Before I launch into my post, I have to ask a question.
What the freak do people see in Matthew McConaughey?
He looks like he has completely suspect hygiene. By that I mean that he is perpetually covered in a grody oil slick that we are endlessly subjected to because the guy never wears a shirt.
And his hair? Dude, you probably just have to shave it off and I swear you will find Jimmy Hoffa hidden somewhere in the clippings.
I just want to scrub the man down with some Lysol and a loofa!
My friend Bridgy and I went and saw the movie, “Fool’s Gold” starring “Shirtless Boy” and Kate Hudson. It wasn’t the lamest film I’ve ever seen, but he seriously does nothing for me.
Not the case with Bridgy.
“He’s totally hot. I would DEFINITELY sleep with him. I may have to take massive amounts of antibiotics afterwards and have a smattering of STD tests, but I’d totally do it.”
“Dude. He was arrested playing the bongo drums while naked and high on weed. Or does that just make him go up in your estimation?”
Before we went to view “The Oily One” in the movie, Bridgy and I spent some time together at the local mall.
Our local mall is not an amazing shopping experience. I mean, I’m grateful that the clothing options for my town are no longer limited to Penney’s and the work aisle of the Cal-Ranch store, but it really is a tiny little mall.
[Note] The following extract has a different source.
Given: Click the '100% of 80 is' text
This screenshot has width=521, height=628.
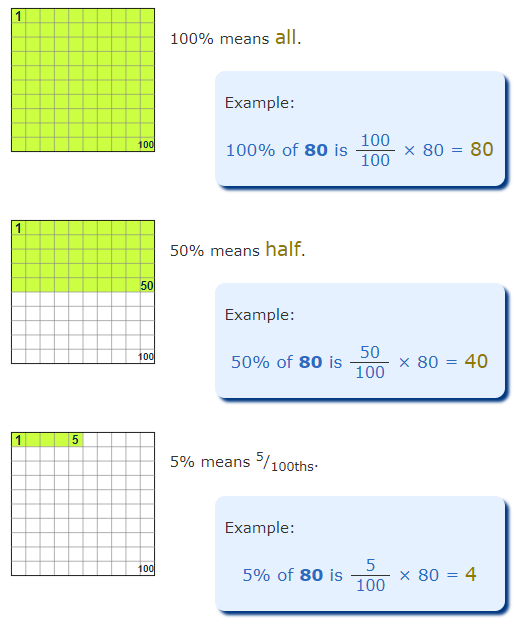Looking at the screenshot, I should (287, 150).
I certainly didn’t have any intention of landing there, it just sort of happened. Due to SUCKY circumstances we missed the 7 o’clock movie and Bridgy said we should catch the late show.
We had some time to kill and since we were practically in the mall parking lot we decided to go in and meander about.
There were some very interesting high points to our outing.
One of those would be going into the new lingerie store.
First of all, it was very sparsely stocked. I mean, a guy could have probably stuffed the entire collection into a trench coat to go flash and sell with his collection of “Genuine Rolex watches” in Times Square to unsuspecting tourists.
The whole atmosphere of this place was just…uncomfortable?
I kept thinking of it as “The Slutty Ghetto Store” in my head. It didn’t help that I had the world’s most flaming female underwear salesman on the planet that kept offering tips for what he thought would “Turn on my man”.
I mean, he was very nice and offered us chocolate truffles, but it was still really odd and uncomfortable.
I ended up throwing the chocolate away. I kept thinking of it as “The Slutty Ghetto Truffle” and eating it just seemed icky.
Slutty truffle disposed, we went into a store that I knew immediately that I was neither young enough, nor cool enough to be in. You know, the type of store full of distressed chucks and cammo-hoodies lined with fur and a liberal smattering of rivets, skulls and crossbones on everything.
Thinking that maybe youth and coolness could somehow seep in through my hoo-hoo by osmosis, I contemplated buying a thong with a black skulls and pink hearts all over it for about 40-seconds before I came to my senses. No amount of graphic-laden butt floss will actually make me younger.
Those were a pretty grand 40-seconds, though.
My thong-driven dreams of youth shattered, we meandered into a used game and book store where the owner was totally hyped for the upcoming D&D tournament. My eyes glazed over until I saw THAT THEY HAD THE ENTIRE SWEET VALLEY HIGH SERIES in the used books section!!!
I used to own them all, and read obsessively about the perfect size-6 identical twins with polar personalities that had turquoise eyes and sunkissed hair, but I stopped at like, 42. These suckers go up to the 90′s now!!!! I thumbed through one and saw that Elizabeth gets arrested and Jessica steals Elizabeth’s faithful boyfriend, Todd! DUDE! WTF? Elizabeth was the angel twin and she and Todd were supposed to marry and live happily ever after!
Total bummer and definitely non-rad.
With a regretful sigh, I left Sweet Valley High behind and we closed our mall expedition at Bath and Body Works, home of the cleanest smells, the foamiest bath products, the most divine lotions and antibacterial hand soaps!
I didn’t buy anything because I didn’t see my favorite soap off hand and we were running out of time because they were closing. It was sad because I really considered buying a plethora of Bath and Body Works products to smear on the movie screen to see if it would help Matthew seem more appealing.
We left the mall and headed to the movie. On the way, Bridgy told me that Gary Coleman from “Different Strokes” married someone who was 22 and had never heard of him before she met him.
It made me very sad because I realized that most of the pop culture I grew up surrounded by are completely lost on the teens and younger 20-somethings.
I realized that while most of the world really wouldn’t consider me old, I AM to them.